The University of North Carolina at Chapel Hill has named Catherine Dulac, PhD and Cori Bargmann, PhD as co-recipients of the 11th Perl/UNC Neuroscience Prize.
The Perl prize carries a $10,000 award and is given to recognize a seminal achievement in neuroscience. Past recipients have included four subsequent winners of the Nobel Prize for Physiology and Medicine. This year’s award honors Dulac and Bargmann for the “discovery of chemosensory circuits that regulate social behaviors.”
Dulac is the Chair and Higgins Professor in Molecular and Cellular Biology in Harvard Department of Molecular and Cellular Biology (MCB). Dr. Bargmann is the Torsten N. Wiesel Professor in the Laboratory of Neural Circuits and Behavior at Rockefeller University. Both are Howard Hughes Medical Institute Investigators. “
I am very pleased to receive the Perl award, which has been awarded in the past to a such a distinguished group of neuroscientists, and I feel particularly honored to share it this year with Cori Bargmann, whose work I highly admire,” said Dulac.
The award committee noted that “Dr. Dulac discovered receptors for pheromones, molecules that allow animals to distinguish males from females (gender discrimination) and that influence sexual behaviors. She also identified the neural circuits where pheromone receptors function.”

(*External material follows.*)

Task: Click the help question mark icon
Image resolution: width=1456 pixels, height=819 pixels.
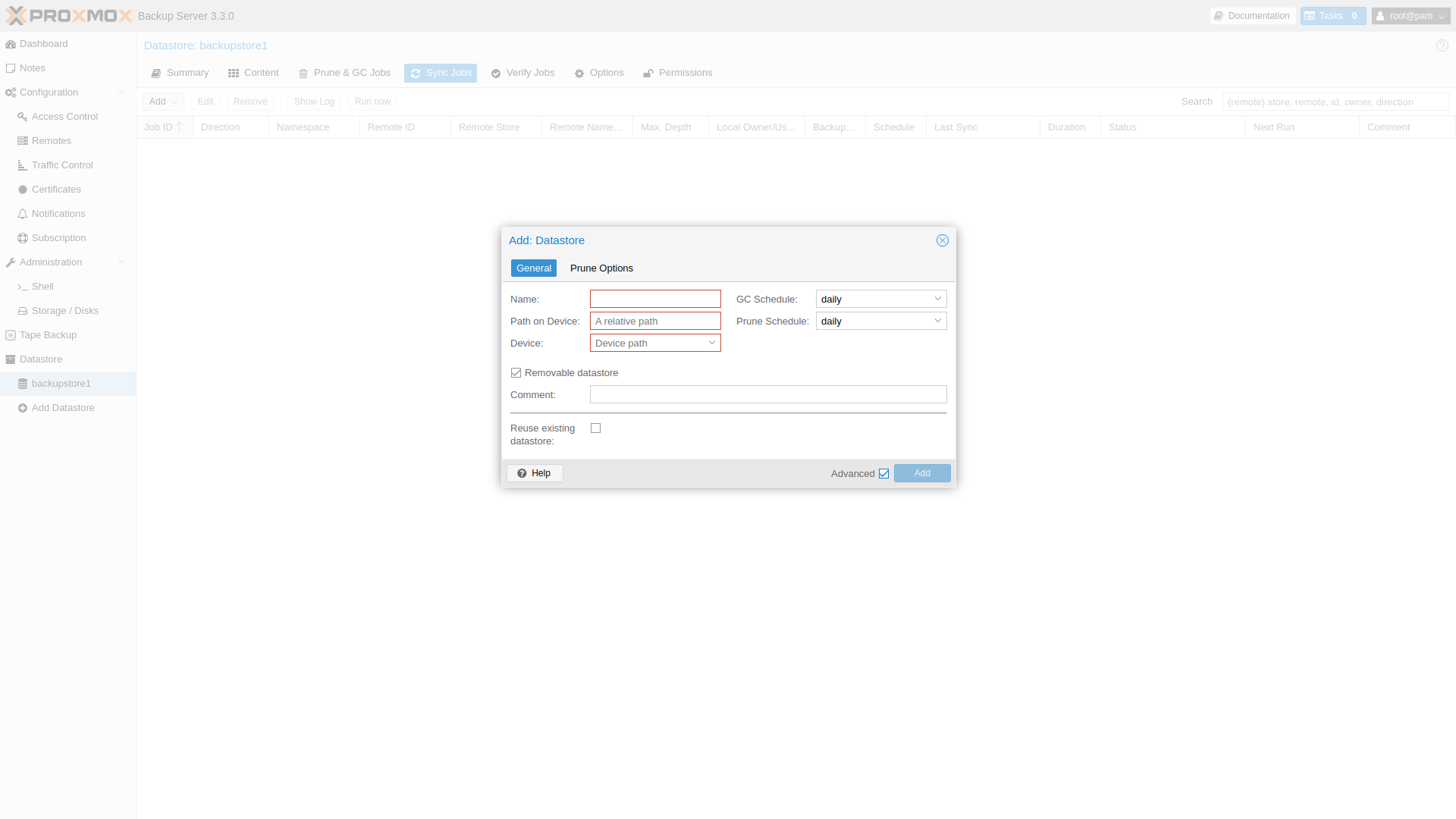Action: click(1442, 46)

The Perl prize is named for Dr. Edward R. Perl who is Sarah Graham Kenan Professor of Cell and Molecular Physiology at UNC School of Medicine. Perl’s work in pain mechanisms has been highly influential. Thirty years ago, he was the first to prove that a particular class of nerve cells (now called nociceptors) responds exclusively to stimuli that are perceived as painful. These cells now are targets of intensive efforts to find drugs that block their function.

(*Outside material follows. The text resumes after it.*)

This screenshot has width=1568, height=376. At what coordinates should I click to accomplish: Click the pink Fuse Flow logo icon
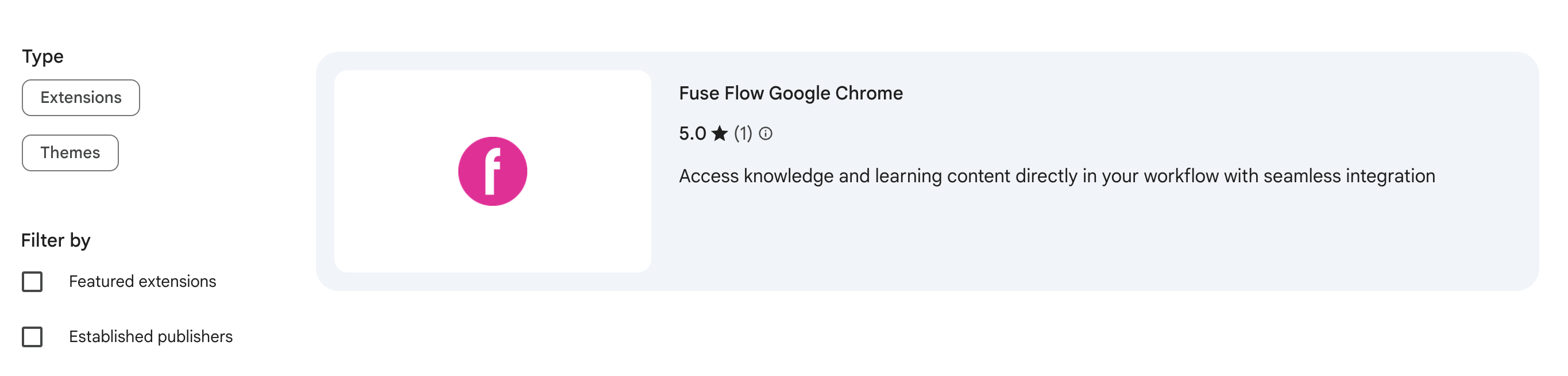[492, 171]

UNC School of Medicine dean William L. Roper will present Dr. Dulac’s share of the award April 21st on the UNC campus at 11:45am in room G202 in the Medical Biomolecular Research Building. Dr. Dulac will deliver her Perl Prize lecture immediately following the ceremony. Dr. Bargmann will receive her award and deliver her Perl Prize lecture at the 12th Annual UNC Neuroscience Symposium on October 13th.